Eine Jubiläumsausgabe in Zeiten der Pandemie – das geht naturgemäß nur unter Einschränkungen. Wie wird das Festival 2021 konkret aussehen?
Wir feiern heuer online. Und bereiten die virtuelle Bühne für Filmprogramme, Talks, Lectures, Workshops und Masterclasses. Auf diese Weise können auch Menschen, die nicht in Wien leben, aber schon immer zu Tricky Women/Tricky Realities gehen wollten, daran teilhaben. Die Ausstellung, die das Festival begleitet, wird hoffentlich ganz physisch im Bildraum 07 stattfinden. Zu sehen sind hier Arbeiten von Flavia Mazzanti und Magdalena Pfeifer.
Findet die Pandemie auch inhaltlich Eingang bei einzelnen Filmen oder Spezialprogrammen?
Wir haben kein Covid-19-Programm zusammengestellt. Es sind aber heuer Themen wie Transformation, Zwischenwelten, Ablösung, Abschied und Resilienz, aber auch Absurdes und Groteskes in den Filmen präsent. Das ist sicherlich ein Abbild der Welt im Wandel.

#### Aufgaben
A) Beantworten Sie anhand des Interviews zum Festival Tricky Women/Tricky Realities:
(i) In welcher Form feiert das Festival 2021?
(ii) Wo soll die begleitende Ausstellung stattfinden, und wessen Arbeiten sind dort zu sehen?
(iii) Hat das Festival ein Covid-19-Programm zusammengestellt?
B) Schreiben Sie das Interview zum Festival Tricky Women/Tricky Realities im Anschluss an dessen letzten Satz weiter.

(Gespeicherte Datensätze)
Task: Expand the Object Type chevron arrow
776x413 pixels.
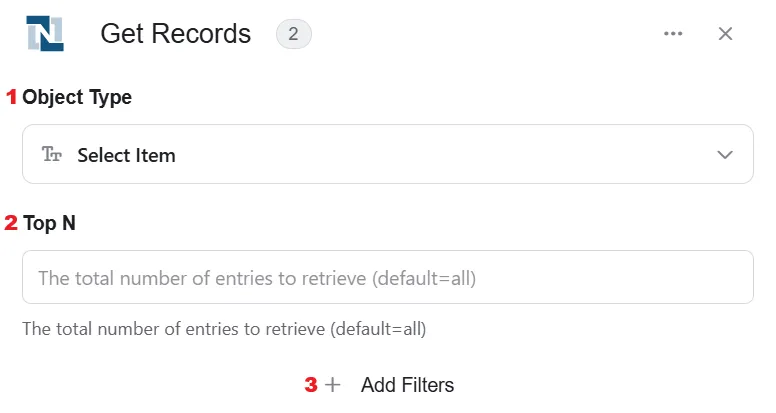Action: [725, 155]
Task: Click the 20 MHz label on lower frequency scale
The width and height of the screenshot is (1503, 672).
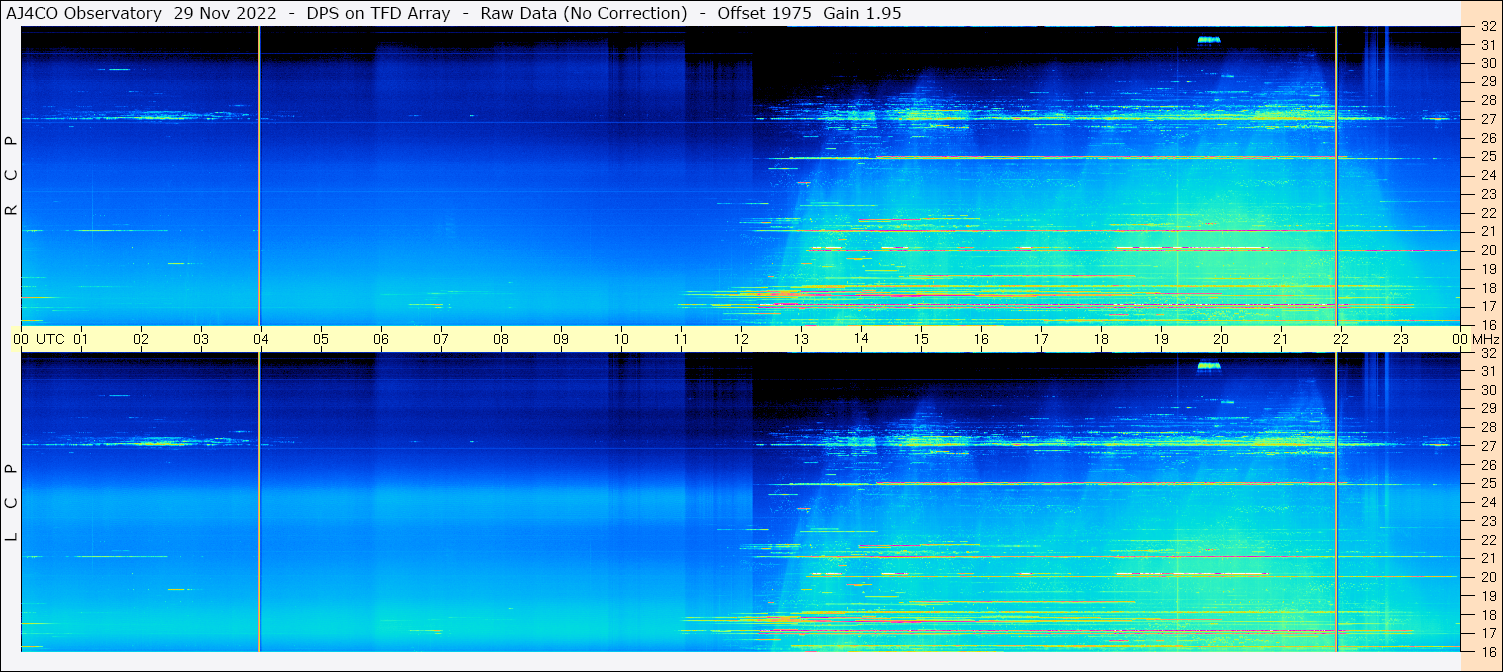Action: pos(1488,577)
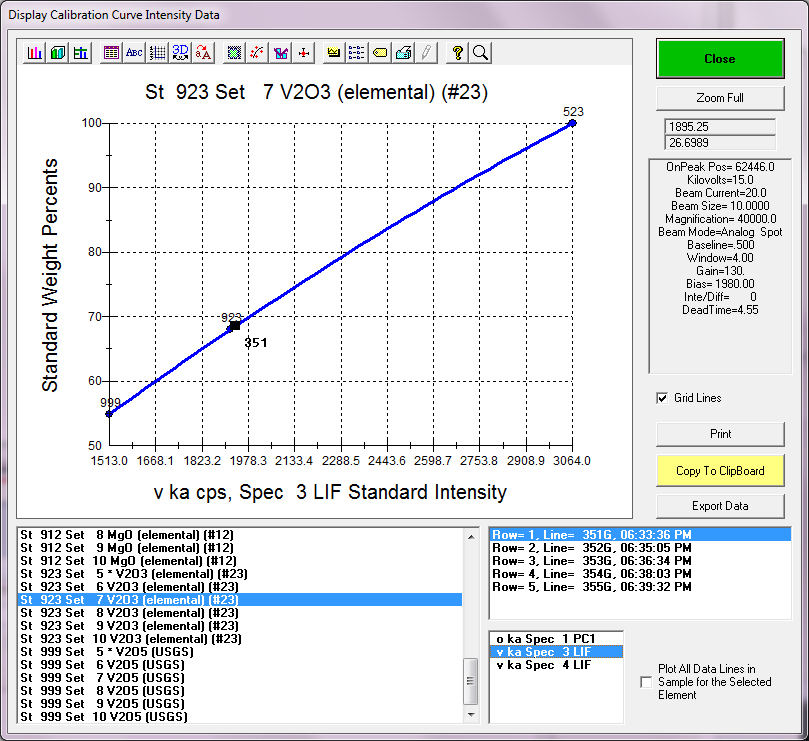Click the printer icon in chart toolbar
This screenshot has width=809, height=741.
(403, 53)
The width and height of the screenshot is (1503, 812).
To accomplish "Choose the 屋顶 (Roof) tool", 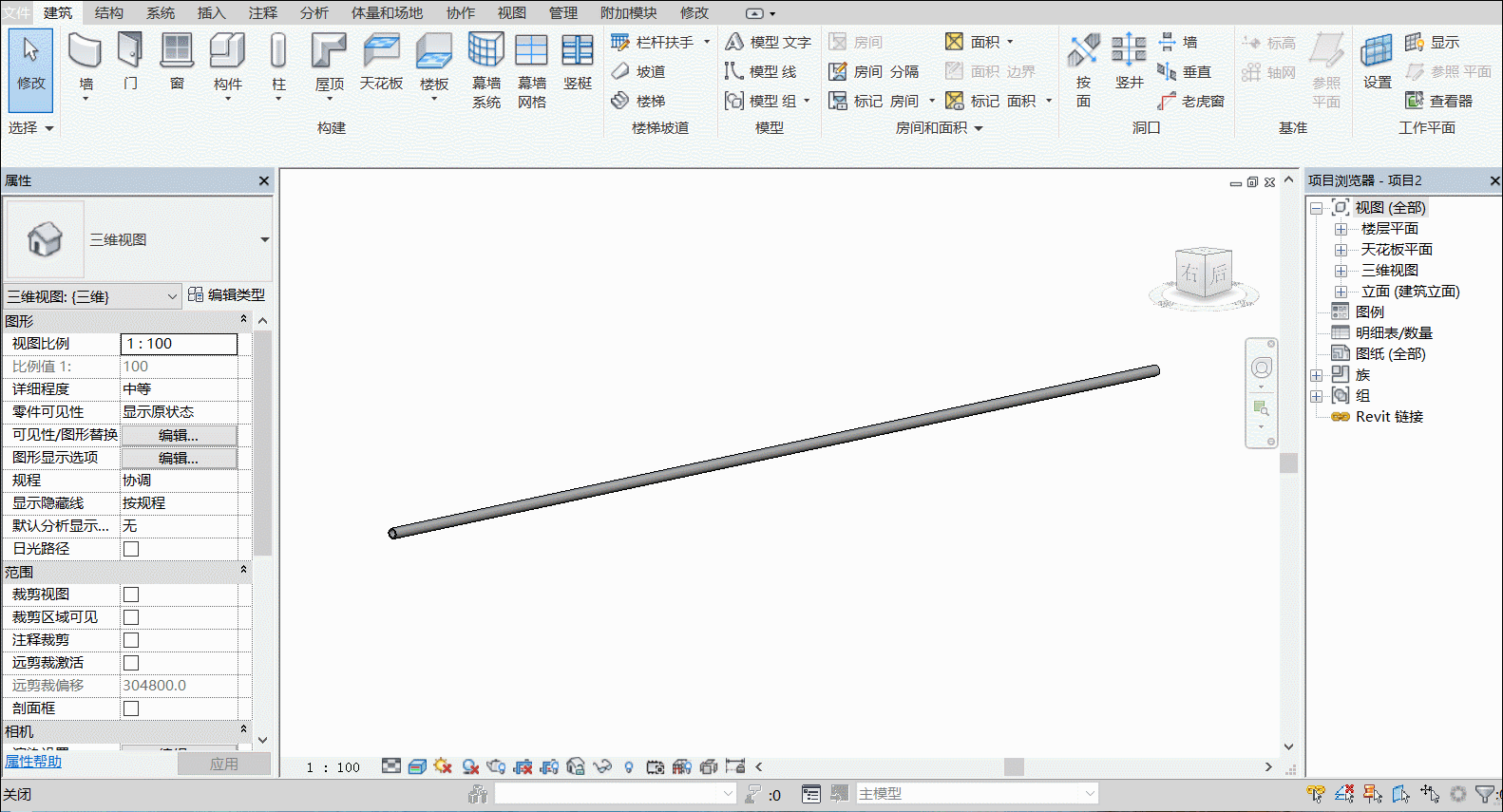I will coord(330,63).
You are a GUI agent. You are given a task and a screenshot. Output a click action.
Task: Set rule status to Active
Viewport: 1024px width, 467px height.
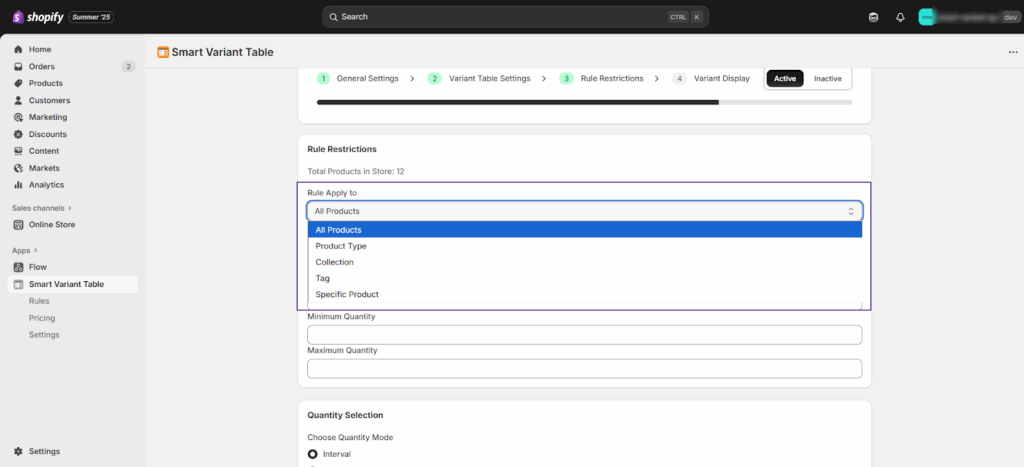click(785, 78)
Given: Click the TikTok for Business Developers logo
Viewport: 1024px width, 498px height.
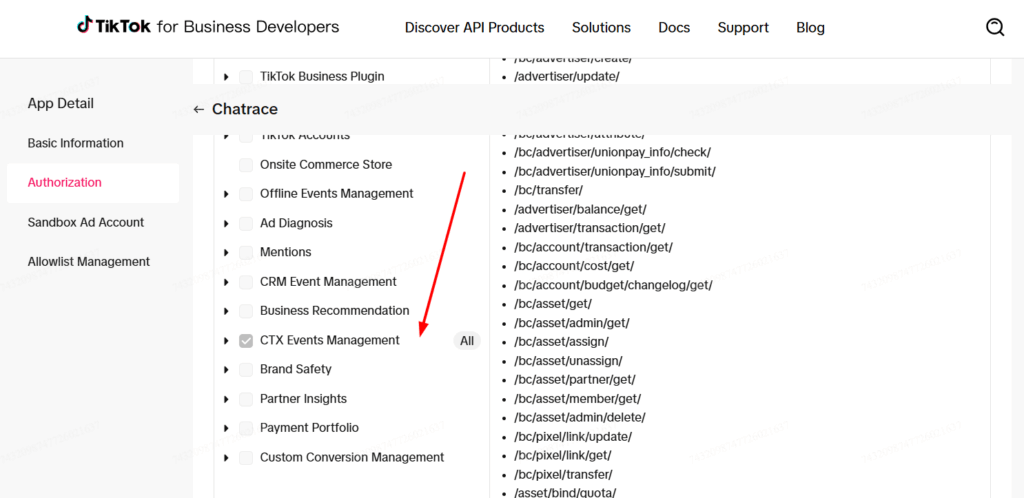Looking at the screenshot, I should 208,27.
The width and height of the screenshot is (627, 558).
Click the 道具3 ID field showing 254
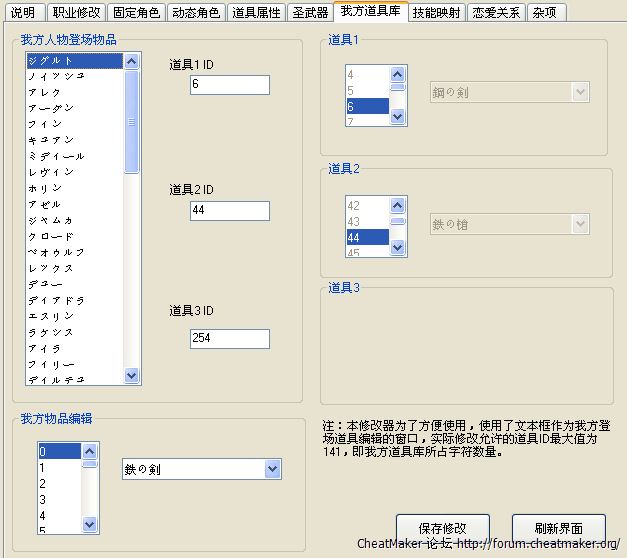[x=229, y=339]
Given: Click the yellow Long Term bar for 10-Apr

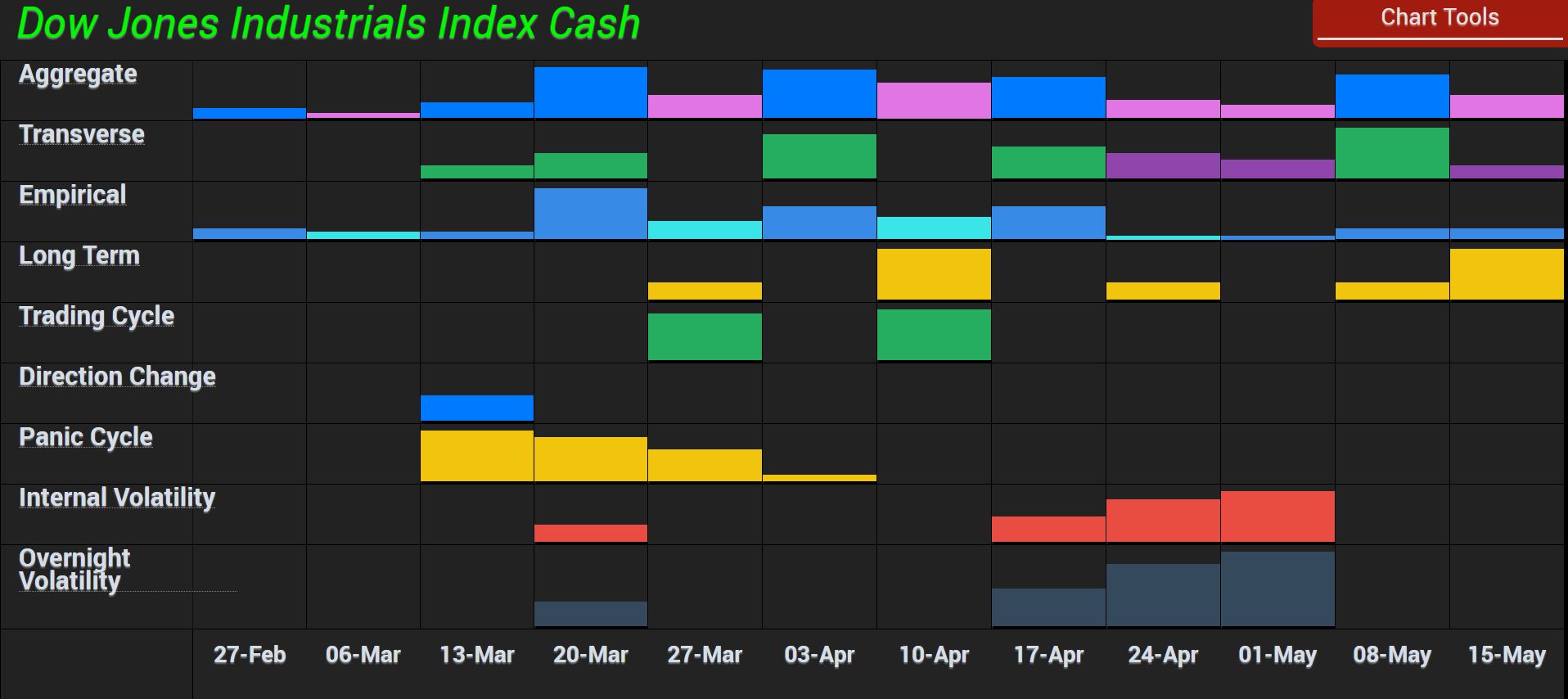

#### Antworten je Aufgabe
A)
(i) Online.
(ii) Im Bildraum 07; gezeigt werden Arbeiten von Flavia Mazzanti und Magdalena Pfeifer.
(iii) Nein.

B)
Welche Programmhighlights könnte ihr uns schon verraten?
Große Themen sind heuer neue Möglichkeitsräume und andere Narrationen. Mit wohl kaum einem anderen Genre lässt sich ein alternatives (visuelles) Vokabular besser zelebrieren, als mit dem Animationsfilm. Animation erweitert das filmische Vokabular und erinnert uns daran, dass es alternative Möglichkeiten gibt, sich zu engagieren und eben tricky realities miteinzubeziehen. Die Filme, die beim Festival 2021 zu sehen sind, spiegeln das wider.
Drei Geburtstagsprogramme laden außerdem zur Begegnung mit Weggefährtinnen des Festivals ein. Publikumslieblinge, Preisträgerinnenfilme und andere wichtige Meilensteine aus der Festivalhistorie sind ebenso in den Geburtstagsprogrammen zu finden.
Ein weiteres Programmhighlight ist der Langfilm im Programm: »My Favorite War«. Die Filmemacherin Ilze Burkovska Jacobsen blickt hier auf ein Stück Zeitgeschichte zurück und schildert ihr Aufwachsen in der ehemaligen russischen Teilrepublik Lettland auf eine informative, sehr bewegende und persönliche Art.
Ihr versteht euer Festival als Ort des Austauschs über Feminismus und Zivilgesellschaft. Wie lässt sich diesem Anspruch in einer Online-Version gerecht werden?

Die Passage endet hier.